* RECORDS PROVIDED *
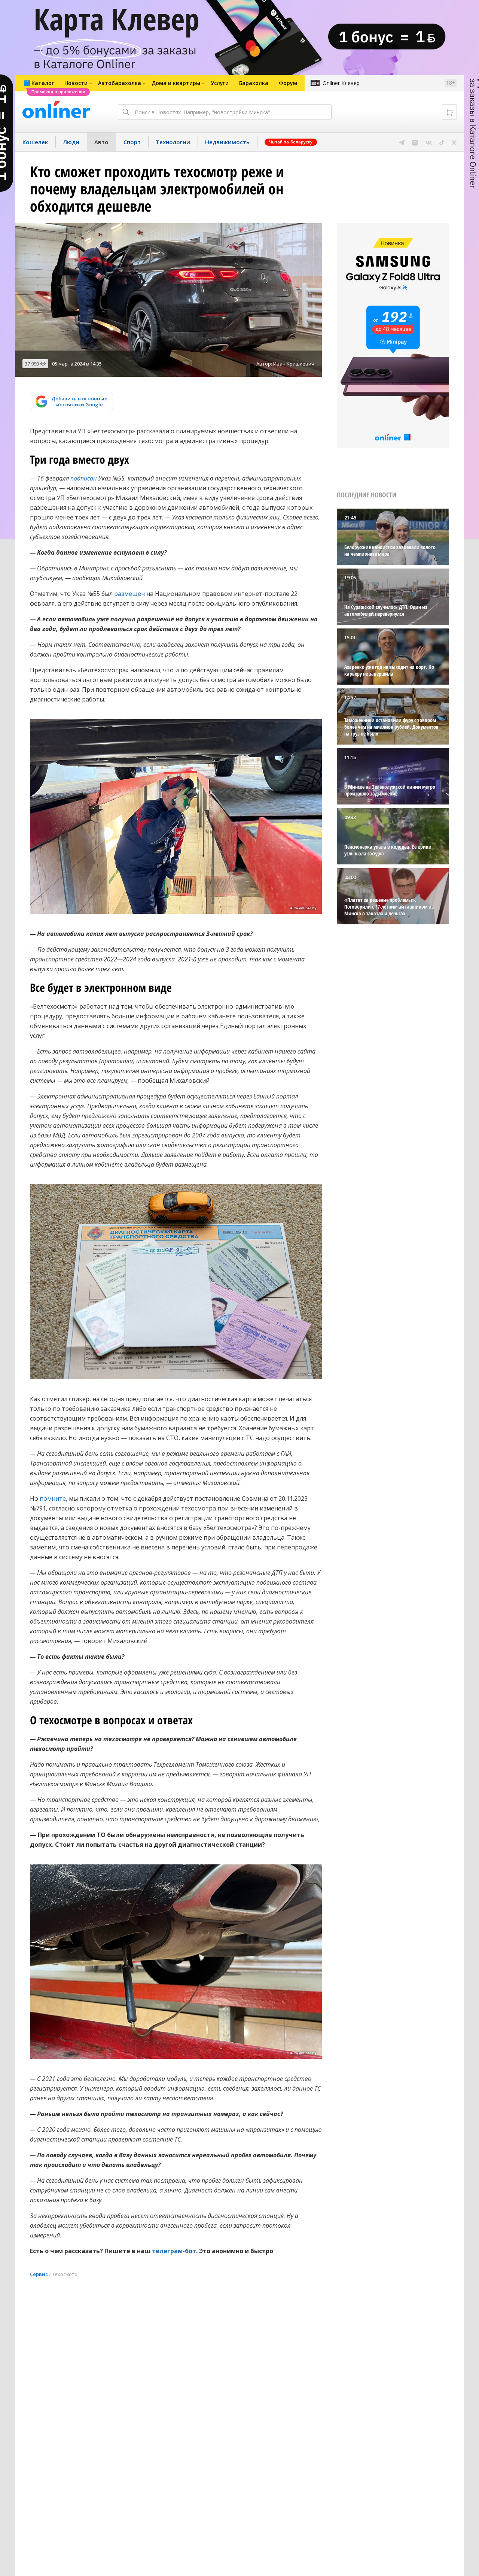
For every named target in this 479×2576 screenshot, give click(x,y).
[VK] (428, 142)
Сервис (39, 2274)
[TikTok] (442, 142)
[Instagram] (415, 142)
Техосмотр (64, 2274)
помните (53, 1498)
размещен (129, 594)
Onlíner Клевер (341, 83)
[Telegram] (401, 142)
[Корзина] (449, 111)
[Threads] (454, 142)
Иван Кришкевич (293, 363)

* YOUR OBJECTIVE *
Starting at the line that contains "[Instagram] (415, 142)", retype each remaining line of the records exactly; that line and the last line are both included.

* TASK OUTPUT *
[Instagram] (415, 142)
Техосмотр (64, 2274)
помните (53, 1498)
размещен (129, 594)
Onlíner Клевер (341, 83)
[Telegram] (401, 142)
[Корзина] (449, 111)
[Threads] (454, 142)
Иван Кришкевич (293, 363)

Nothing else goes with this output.